Have I inspired you to harvest your own seeds yet? Well if I have, there is just one more thing to know. You can only harvest and reuse the seeds from open-pollinated plants. Many seed companies sell you seeds that have been genetically tampered with so that plants grown from their harvested seeds are inferior and not able to produce vegetables. Sometimes they won't even grow at all. Why would a seed company do that? So that you will have to buy more seeds, of course! Here is a brief article that will tell you a little bit more about open-pollinated seeds. Because people have been getting more and more interested in growing heirloom, open-pollinated crops, there are more and more places to get these seeds. My very favorite is Baker Creek; they have an amazing selection of seeds for your traditional garden vegetables as well and tons of rare things you could never eat unless you grew it yourself. Plus they always seem to send me free seeds with my orders. AND their catalogue is as beautiful as a coffee table book. Did I mention I love them? (And, no they didn't bribe me to say all those great things about them either.)

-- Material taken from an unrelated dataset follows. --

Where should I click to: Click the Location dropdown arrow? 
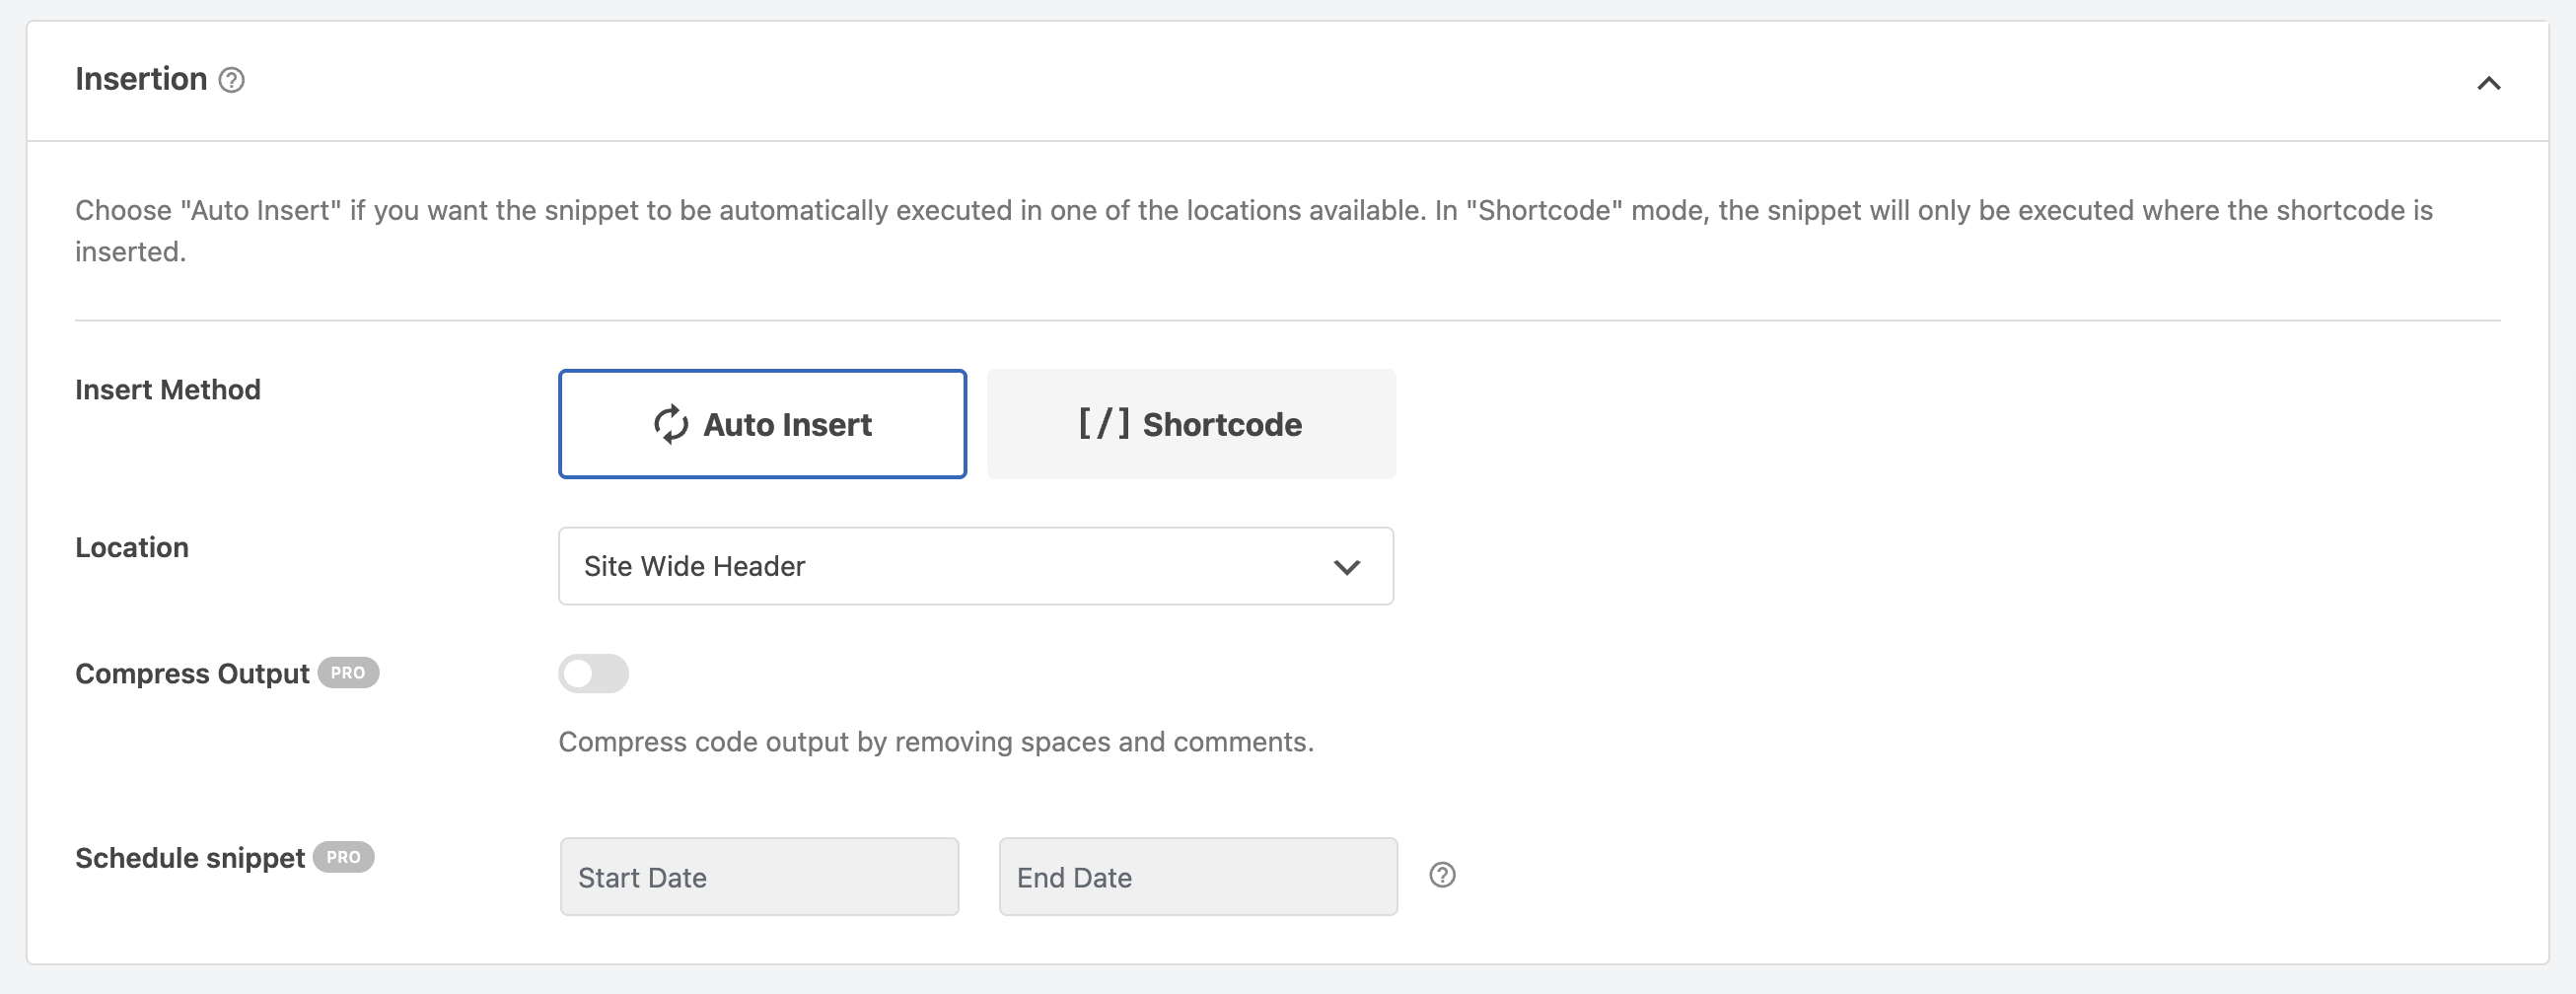1346,567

I'm especially proud of my kale seeds. I grew them all by myself (rather than foraging them from my dad's neglected garden!) and it took great self-control not to pull those plants out of the ground before the seeds were mature. I have pretty limited gardening space and there were many times that I wanted to pluck them out and stick in seeds for something different. Now I have a ton of pretty little kale seeds that I can plant in the spring next year - enough to share with my friends even. It is such a great feeling! It's funny how something so simple and, well, old-fashioned, could make someone feel so good. It's right up there with making a batch of jam. :)

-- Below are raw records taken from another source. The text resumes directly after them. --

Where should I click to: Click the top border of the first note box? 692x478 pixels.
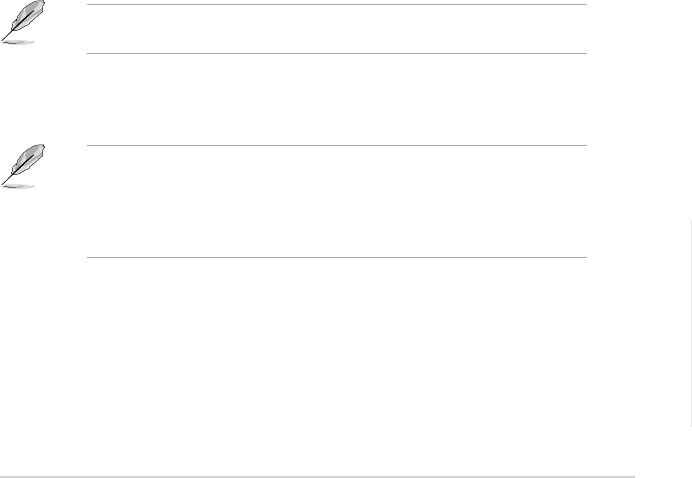pos(336,4)
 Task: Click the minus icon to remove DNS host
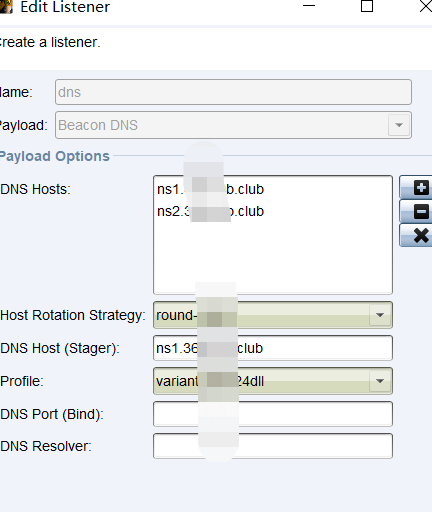point(416,212)
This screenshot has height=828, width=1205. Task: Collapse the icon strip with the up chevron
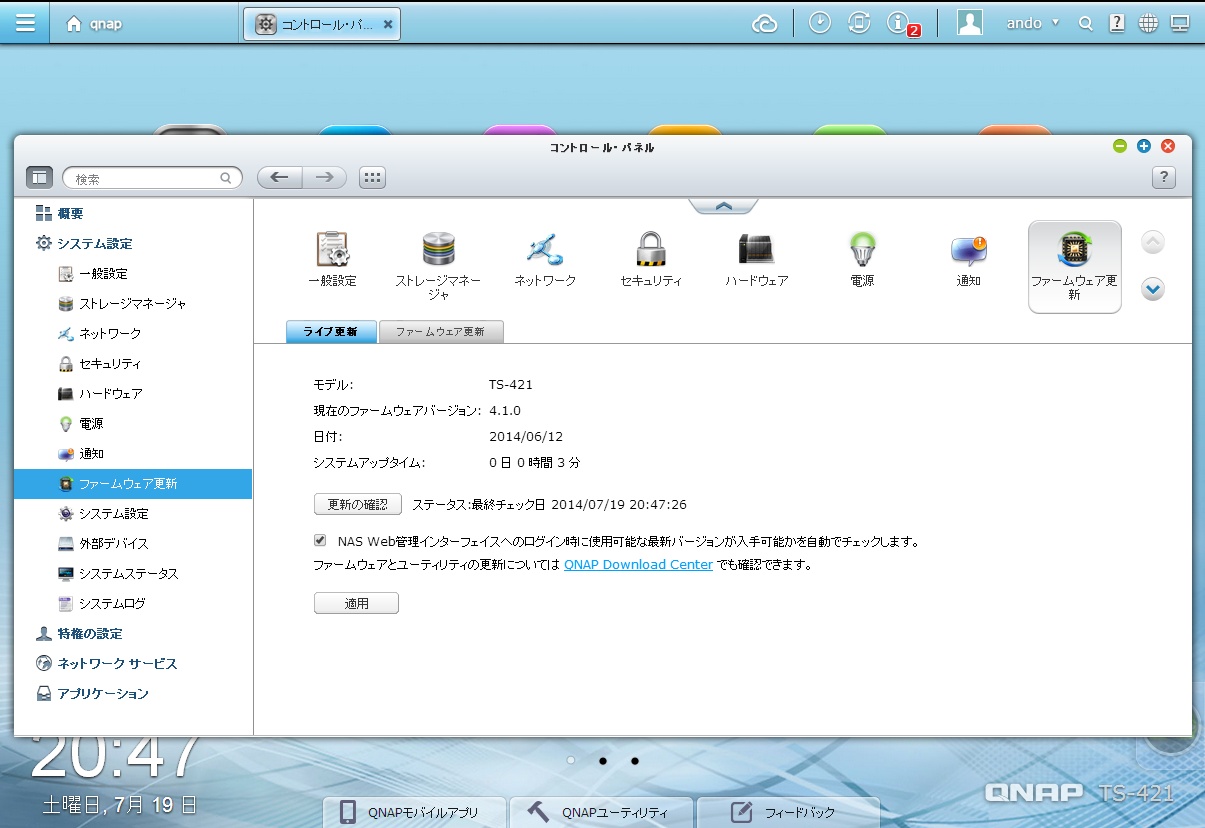[723, 206]
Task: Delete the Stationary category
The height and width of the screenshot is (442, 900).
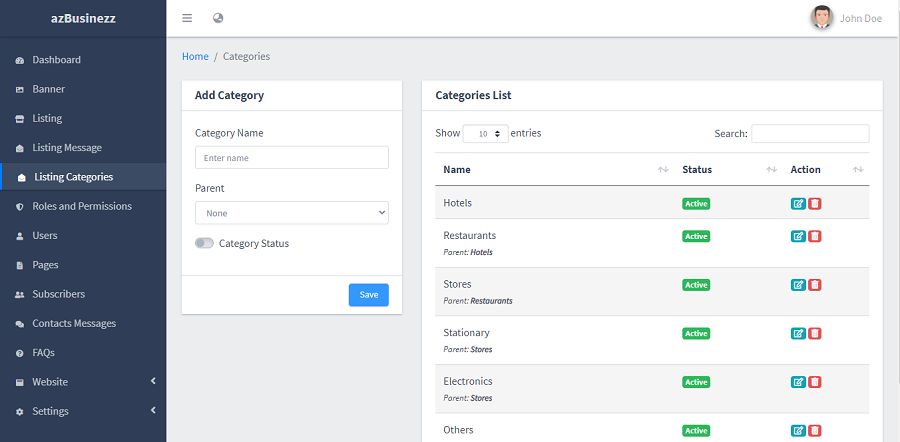Action: [815, 333]
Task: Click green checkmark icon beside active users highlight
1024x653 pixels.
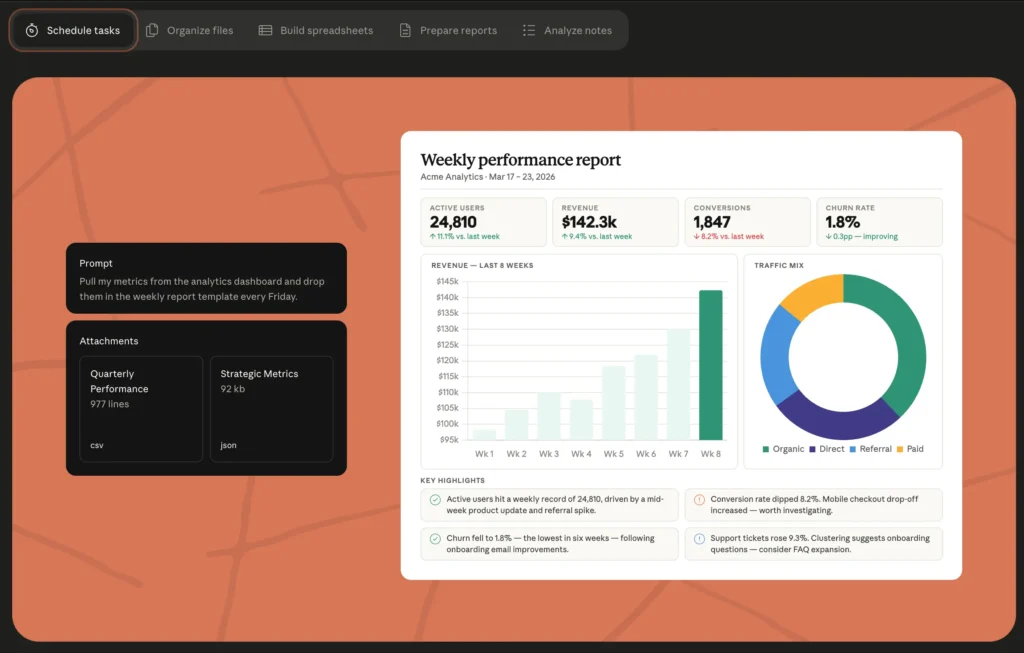Action: click(435, 499)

Wednesday, October 3, 2012


I love these pictures of the heirloom popcorn my dad grew a few seasons ago. He grew so much that there are still a few ears in a basket decorating his kitchen table. The colors encapsulate fall for me. I remember the day he and the kids and I harvested this popcorn. It was a gray day and we shuffled around through the dry corn stalks pulling off everything we could find and shucking them. It was like a treasure hunt - every ear we shucked was a different color. The best finds were the ears on which every kernel was a different color like a mosaic.

Today marks the third day in an above-90-degree heat wave for us. It was very weird - I picked the first two pumpkins of the season in flip flops with sweat running down my back. Not quite the way I like to usher in the "fall" gardening season. But I think my tomato plants are enjoying the long summer season, so I won't complain. I just keep watering my baby kale and broccoli hoping they won't decide it's June and give up. Hang in there little cole crop - cool weather is just around the corner! (right?)

Monday, October 1, 2012

Chicken Molt

It is the first day of October ... naturally it is 95 degrees outside. What? I had to pull the summer clothes out from under the bed so we could all shed our extra fall layers. Seems the chickens have the same idea - everyone is molting! I actually thought this chicken had been attacked when I saw her yesterday - she has shed her feathers down to the skin over most of her body.

It is really weird seeing a plucked chicken running around acting like it has no idea it is naked. Normally when our chickens molt they go into hiding and act grouchier than usual. You can tell they are embarrassed just by looking at their bald dejected heads. But not this lady - she seems to have a double dose of either self-esteem or oblivion. She has been pecking her way merrily around the yard leaving a trail of fluffy feathers behind her as if she hasn't a care in the world.

The other mature chickens are molting too, but not to this extent. When we got home from picking up kids from school they were all huddled under the rose bushes, trying to cool off in the shade. Only this hen was out and about, for once not having to compete for the bugs and seeds in the yard. Seems there are benefits to running around naked on the first day of October.